Convert every line of the records below into a JSON list of strings, one string per line, leaving out blank lines.

[Entries on target coordinates]
_ _ _
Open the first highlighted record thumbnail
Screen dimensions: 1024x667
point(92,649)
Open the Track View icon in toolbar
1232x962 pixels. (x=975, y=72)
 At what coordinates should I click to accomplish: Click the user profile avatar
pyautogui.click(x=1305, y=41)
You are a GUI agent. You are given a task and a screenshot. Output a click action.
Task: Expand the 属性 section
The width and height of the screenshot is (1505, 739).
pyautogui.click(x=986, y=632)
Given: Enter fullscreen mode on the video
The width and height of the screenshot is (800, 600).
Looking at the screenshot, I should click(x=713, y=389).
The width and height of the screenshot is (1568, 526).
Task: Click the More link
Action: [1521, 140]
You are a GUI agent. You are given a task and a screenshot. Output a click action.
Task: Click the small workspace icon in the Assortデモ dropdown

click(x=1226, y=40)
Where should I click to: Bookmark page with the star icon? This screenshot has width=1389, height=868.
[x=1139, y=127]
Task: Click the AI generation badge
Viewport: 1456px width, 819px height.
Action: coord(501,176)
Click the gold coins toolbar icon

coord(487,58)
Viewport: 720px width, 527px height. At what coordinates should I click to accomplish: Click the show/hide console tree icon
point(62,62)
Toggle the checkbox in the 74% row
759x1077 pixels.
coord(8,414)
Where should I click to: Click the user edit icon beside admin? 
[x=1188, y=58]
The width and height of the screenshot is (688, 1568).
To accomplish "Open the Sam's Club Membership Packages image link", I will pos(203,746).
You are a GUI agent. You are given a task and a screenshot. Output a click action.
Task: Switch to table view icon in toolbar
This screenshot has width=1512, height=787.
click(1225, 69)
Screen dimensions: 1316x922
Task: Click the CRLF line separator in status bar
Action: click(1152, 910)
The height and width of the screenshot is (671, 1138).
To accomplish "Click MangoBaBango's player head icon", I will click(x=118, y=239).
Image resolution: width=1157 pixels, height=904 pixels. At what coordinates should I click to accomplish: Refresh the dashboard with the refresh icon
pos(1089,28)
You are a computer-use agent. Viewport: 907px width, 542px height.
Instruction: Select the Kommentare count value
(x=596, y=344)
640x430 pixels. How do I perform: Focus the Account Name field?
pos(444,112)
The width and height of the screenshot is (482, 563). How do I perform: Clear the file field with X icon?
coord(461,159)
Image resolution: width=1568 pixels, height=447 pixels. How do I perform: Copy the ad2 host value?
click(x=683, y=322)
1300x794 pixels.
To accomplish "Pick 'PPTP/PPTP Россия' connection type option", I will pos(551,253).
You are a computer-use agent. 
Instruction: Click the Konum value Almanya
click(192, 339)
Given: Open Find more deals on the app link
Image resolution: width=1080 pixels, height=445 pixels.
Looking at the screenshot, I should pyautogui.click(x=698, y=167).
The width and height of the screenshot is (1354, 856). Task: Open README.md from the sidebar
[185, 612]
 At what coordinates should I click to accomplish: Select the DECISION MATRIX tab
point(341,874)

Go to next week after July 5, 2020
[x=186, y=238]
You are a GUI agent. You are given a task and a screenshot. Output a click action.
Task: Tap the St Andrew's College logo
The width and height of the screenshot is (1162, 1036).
_ _ _
Solution for this exercise
[
  "Open the first highlighted record thumbnail",
  "Screen dimensions: 1024x667",
  "point(92,649)",
  "Open the Track View icon in toolbar",
  "1232x962 pixels. (x=975, y=72)",
  " At what coordinates should I click to accomplish: Click the user profile avatar",
  "pyautogui.click(x=1305, y=41)",
  "You are a GUI agent. You are given a task and a screenshot. Output a click action.",
  "Task: Expand the 属性 section",
  "The width and height of the screenshot is (1505, 739).",
  "pyautogui.click(x=986, y=632)",
  "Given: Enter fullscreen mode on the video",
  "The width and height of the screenshot is (800, 600).",
  "Looking at the screenshot, I should click(x=713, y=389).",
  "The width and height of the screenshot is (1568, 526).",
  "Task: Click the More link",
  "Action: [1521, 140]",
  "You are a GUI agent. You are given a task and a screenshot. Output a click action.",
  "Task: Click the small workspace icon in the Assortデモ dropdown",
  "click(x=1226, y=40)",
  "Where should I click to: Bookmark page with the star icon? This screenshot has width=1389, height=868.",
  "[x=1139, y=127]",
  "Task: Click the AI generation badge",
  "Viewport: 1456px width, 819px height.",
  "Action: coord(501,176)",
  "Click the gold coins toolbar icon",
  "coord(487,58)",
  "Viewport: 720px width, 527px height. At what coordinates should I click to accomplish: Click the show/hide console tree icon",
  "point(62,62)",
  "Toggle the checkbox in the 74% row",
  "759x1077 pixels.",
  "coord(8,414)",
  "Where should I click to: Click the user edit icon beside admin? ",
  "[x=1188, y=58]",
  "The width and height of the screenshot is (688, 1568).",
  "To accomplish \"Open the Sam's Club Membership Packages image link\", I will pos(203,746).",
  "You are a GUI agent. You are given a task and a screenshot. Output a click action.",
  "Task: Switch to table view icon in toolbar",
  "This screenshot has width=1512, height=787.",
  "click(1225, 69)",
  "Screen dimensions: 1316x922",
  "Task: Click the CRLF line separator in status bar",
  "Action: click(1152, 910)",
  "The height and width of the screenshot is (671, 1138).",
  "To accomplish \"Click MangoBaBango's player head icon\", I will click(x=118, y=239).",
  "Image resolution: width=1157 pixels, height=904 pixels. At what coordinates should I click to accomplish: Refresh the dashboard with the refresh icon",
  "pos(1089,28)",
  "You are a computer-use agent. Viewport: 907px width, 542px height.",
  "Instruction: Select the Kommentare count value",
  "(x=596, y=344)",
  "640x430 pixels. How do I perform: Focus the Account Name field?",
  "pos(444,112)",
  "The width and height of the screenshot is (482, 563). How do I perform: Clear the file field with X icon?",
  "coord(461,159)",
  "Image resolution: width=1568 pixels, height=447 pixels. How do I perform: Copy the ad2 host value?",
  "click(x=683, y=322)",
  "1300x794 pixels.",
  "To accomplish \"Pick 'PPTP/PPTP Россия' connection type option\", I will pos(551,253).",
  "You are a computer-use agent. ",
  "Instruction: Click the Konum value Almanya",
  "click(192, 339)",
  "Given: Open Find more deals on the app link",
  "Image resolution: width=1080 pixels, height=445 pixels.",
  "Looking at the screenshot, I should pyautogui.click(x=698, y=167).",
  "The width and height of the screenshot is (1354, 856). Task: Open README.md from the sidebar",
  "[185, 612]",
  " At what coordinates should I click to accomplish: Select the DECISION MATRIX tab",
  "point(341,874)",
  "Go to next week after July 5, 2020",
  "[x=186, y=238]",
  "You are a GUI agent. You are given a task and a screenshot. Output a click action.",
  "Task: Tap the St Andrew's College logo",
  "The width and height of the screenshot is (1162, 1036)."
]